Time Series Forecasting • Model Evaluation (MAPE, RMSE, Forecast Bias)Hard⏱️ ~3 min
How to Build a Production Metric Suite for Forecast Evaluation
Real forecasting systems never rely on a single metric because each captures different properties of error and optimizing for one can degrade others. A production metric suite typically combines a scale free metric like Weighted Absolute Percentage Error (WAPE), a scale dependent metric like RMSE or MAE, and a directional metric like bias. This triangulates accuracy, error severity, and systematic skew across heterogeneous series.
Consider an e-commerce retailer with 50 million SKU location pairs forecasting 1 to 13 weeks ahead. Offline evaluation runs rolling origin backtests across the last 104 weeks. For each origin, train on data up to that week, predict the next 13 weeks, compute metrics per SKU and horizon. A single backtest fold produces 50 million times 13 equals 650 million forecast points. A distributed job on a few hundred virtual CPUs (vCPUs) scans 200 to 400 GB of Parquet and aggregates per product class, warehouse, and region in 20 to 40 minutes. The team surfaces WAPE for business owners (intuitive, scale free), RMSE for engineers (captures large error risk), and bias for supply chain operators (detects systematic skew).
Weighting is critical to reflect business impact. WAPE computes sum of absolute errors divided by sum of actuals, naturally weighting by volume. This prevents small or intermittent series from dominating corporate scorecards while still exposing their accuracy to owning teams through stratified reports. For RMSE across heterogeneous series, either normalize by naive forecast error to get Root Mean Squared Scaled Error (RMSSE), or compute segment level RMSEs and report separately. Never average raw RMSE across series with different magnitudes.
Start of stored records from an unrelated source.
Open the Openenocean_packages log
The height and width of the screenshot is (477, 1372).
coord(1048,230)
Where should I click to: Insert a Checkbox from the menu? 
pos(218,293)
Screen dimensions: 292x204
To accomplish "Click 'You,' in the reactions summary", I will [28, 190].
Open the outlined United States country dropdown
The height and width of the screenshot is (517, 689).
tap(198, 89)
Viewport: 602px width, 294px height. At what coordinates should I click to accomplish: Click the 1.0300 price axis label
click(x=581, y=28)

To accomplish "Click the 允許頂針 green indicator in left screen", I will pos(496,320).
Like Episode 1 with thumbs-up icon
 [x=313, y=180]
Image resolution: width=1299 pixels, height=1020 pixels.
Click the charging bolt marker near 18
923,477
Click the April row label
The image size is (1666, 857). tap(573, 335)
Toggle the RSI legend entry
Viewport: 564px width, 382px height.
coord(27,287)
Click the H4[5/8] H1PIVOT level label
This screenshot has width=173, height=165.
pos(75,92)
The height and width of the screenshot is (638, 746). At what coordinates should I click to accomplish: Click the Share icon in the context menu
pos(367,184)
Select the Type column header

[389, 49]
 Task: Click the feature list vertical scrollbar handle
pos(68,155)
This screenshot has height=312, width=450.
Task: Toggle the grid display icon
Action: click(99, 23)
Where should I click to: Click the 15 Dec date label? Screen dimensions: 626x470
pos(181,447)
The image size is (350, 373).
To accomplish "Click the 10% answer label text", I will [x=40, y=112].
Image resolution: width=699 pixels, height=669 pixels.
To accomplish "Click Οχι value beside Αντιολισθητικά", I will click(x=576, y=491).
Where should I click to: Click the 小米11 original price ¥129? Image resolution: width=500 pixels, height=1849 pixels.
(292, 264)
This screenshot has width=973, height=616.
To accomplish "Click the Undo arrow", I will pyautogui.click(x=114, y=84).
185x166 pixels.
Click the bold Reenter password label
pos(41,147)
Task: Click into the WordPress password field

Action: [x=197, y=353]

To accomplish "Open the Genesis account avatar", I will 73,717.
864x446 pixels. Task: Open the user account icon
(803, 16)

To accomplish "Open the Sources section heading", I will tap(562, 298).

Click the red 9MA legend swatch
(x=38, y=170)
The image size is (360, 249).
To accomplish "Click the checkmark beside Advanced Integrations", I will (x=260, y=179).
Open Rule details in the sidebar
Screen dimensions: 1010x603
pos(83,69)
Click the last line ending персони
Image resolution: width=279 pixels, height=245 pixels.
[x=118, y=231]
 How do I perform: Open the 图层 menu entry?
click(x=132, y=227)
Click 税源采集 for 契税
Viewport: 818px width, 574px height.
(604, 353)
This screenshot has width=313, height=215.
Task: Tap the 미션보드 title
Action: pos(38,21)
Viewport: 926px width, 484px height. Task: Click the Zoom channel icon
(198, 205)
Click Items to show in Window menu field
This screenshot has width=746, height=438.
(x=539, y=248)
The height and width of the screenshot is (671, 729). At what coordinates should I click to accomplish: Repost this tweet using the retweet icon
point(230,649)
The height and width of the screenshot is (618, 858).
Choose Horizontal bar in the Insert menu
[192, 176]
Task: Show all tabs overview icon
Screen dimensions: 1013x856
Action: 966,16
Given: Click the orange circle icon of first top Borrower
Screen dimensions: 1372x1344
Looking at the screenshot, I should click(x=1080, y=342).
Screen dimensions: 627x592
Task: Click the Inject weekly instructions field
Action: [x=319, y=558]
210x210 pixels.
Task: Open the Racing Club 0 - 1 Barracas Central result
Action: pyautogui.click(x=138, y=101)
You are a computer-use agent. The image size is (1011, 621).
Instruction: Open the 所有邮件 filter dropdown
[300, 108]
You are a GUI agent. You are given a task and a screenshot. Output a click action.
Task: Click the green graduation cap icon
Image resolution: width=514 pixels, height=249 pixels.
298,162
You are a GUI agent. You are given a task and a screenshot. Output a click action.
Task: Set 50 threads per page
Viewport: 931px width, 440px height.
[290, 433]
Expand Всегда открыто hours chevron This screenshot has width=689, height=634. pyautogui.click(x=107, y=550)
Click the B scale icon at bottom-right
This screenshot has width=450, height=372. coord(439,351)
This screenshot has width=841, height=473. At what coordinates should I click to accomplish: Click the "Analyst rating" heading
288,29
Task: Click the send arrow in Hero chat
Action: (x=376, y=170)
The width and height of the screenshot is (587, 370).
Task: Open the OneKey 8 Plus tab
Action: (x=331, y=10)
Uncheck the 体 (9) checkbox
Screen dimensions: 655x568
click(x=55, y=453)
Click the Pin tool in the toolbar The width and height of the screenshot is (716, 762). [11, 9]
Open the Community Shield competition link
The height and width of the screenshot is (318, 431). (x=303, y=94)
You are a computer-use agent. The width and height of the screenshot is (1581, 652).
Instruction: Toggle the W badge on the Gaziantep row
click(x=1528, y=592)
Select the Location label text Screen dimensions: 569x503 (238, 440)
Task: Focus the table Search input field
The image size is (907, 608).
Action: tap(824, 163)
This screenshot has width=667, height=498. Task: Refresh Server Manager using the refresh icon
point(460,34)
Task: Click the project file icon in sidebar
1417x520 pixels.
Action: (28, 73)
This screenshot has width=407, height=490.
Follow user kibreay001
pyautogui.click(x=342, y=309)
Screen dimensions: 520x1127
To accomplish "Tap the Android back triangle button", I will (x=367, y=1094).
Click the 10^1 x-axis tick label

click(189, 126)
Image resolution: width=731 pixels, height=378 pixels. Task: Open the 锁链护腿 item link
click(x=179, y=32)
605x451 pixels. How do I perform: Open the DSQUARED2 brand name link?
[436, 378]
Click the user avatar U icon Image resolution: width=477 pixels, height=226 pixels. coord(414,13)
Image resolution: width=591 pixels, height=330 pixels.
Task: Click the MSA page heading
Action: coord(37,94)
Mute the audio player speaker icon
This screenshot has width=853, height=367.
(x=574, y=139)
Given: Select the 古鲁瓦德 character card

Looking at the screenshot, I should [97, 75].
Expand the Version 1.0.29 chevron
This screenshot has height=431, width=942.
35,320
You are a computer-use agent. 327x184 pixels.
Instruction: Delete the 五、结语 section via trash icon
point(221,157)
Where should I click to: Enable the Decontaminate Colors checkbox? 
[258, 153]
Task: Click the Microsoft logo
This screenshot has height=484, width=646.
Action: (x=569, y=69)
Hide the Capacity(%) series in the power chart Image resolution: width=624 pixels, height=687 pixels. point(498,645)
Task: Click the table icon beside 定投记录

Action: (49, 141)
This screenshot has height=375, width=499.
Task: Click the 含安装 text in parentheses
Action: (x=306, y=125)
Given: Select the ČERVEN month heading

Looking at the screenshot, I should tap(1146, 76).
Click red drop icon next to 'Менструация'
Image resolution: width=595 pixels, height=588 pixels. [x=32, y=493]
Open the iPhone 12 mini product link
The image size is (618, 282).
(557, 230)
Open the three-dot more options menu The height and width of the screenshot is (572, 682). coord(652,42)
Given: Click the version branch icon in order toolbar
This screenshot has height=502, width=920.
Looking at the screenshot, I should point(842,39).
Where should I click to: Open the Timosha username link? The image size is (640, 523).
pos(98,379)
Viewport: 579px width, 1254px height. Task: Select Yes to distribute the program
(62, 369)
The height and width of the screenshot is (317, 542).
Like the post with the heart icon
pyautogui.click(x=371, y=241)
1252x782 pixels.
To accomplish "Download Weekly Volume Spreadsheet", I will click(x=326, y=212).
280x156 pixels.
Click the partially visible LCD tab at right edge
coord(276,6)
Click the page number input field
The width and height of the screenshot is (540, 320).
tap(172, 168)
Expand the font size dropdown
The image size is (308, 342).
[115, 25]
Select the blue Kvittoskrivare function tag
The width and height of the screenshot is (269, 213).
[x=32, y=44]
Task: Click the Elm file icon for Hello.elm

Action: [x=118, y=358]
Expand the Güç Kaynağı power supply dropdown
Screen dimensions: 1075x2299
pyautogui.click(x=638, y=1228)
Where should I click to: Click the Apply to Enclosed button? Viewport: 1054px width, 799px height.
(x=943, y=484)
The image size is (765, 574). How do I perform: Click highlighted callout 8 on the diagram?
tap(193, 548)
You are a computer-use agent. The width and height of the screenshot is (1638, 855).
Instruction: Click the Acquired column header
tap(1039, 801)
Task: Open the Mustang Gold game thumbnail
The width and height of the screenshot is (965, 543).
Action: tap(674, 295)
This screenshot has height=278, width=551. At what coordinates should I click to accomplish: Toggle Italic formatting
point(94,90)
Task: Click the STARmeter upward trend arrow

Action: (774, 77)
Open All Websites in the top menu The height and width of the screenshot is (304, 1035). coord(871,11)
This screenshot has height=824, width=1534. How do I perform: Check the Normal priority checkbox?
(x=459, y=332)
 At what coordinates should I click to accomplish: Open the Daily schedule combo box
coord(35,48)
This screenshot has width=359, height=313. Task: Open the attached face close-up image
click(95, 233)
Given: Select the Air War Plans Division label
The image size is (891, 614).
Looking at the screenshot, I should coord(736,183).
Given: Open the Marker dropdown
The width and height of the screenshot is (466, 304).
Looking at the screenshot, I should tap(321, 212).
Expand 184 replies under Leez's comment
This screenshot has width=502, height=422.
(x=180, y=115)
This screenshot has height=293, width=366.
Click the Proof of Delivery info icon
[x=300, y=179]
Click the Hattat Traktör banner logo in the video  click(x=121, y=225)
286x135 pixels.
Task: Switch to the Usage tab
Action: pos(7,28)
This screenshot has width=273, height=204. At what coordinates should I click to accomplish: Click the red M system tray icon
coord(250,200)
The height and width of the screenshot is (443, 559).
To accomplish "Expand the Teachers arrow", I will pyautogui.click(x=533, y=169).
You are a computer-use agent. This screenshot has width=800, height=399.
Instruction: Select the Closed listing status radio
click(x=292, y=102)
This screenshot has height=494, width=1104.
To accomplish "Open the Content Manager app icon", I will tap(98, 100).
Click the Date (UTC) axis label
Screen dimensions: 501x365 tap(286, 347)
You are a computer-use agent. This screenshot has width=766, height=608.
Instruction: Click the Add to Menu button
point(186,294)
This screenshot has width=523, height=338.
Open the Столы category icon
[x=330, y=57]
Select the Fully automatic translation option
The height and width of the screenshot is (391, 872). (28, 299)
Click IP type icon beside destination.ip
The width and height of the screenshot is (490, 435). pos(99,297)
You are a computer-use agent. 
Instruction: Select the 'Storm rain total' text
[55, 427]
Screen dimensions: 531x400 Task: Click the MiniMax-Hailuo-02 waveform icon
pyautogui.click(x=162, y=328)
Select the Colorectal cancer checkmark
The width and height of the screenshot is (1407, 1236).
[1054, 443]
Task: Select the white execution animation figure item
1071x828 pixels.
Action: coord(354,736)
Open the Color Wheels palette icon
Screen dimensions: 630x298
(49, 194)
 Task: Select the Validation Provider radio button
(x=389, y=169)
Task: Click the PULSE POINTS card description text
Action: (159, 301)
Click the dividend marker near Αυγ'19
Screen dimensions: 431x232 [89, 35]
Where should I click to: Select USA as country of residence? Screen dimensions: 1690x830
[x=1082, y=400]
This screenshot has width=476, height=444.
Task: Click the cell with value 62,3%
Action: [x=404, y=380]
Online monitoring tracks rolling one hour, 24 hour, and seven day windows for bias, WAPE, and RMSE. Alerts trigger when bias exceeds 3 to 5% for high volume cohorts or when WAPE increases by more than 30% relative to a 28 day baseline. Teams include change point detection to reduce alert fatigue during known events like promotions. When metric spikes correlate with feature drift or known distribution shifts, rollbacks or override rules can be applied within one to two hours.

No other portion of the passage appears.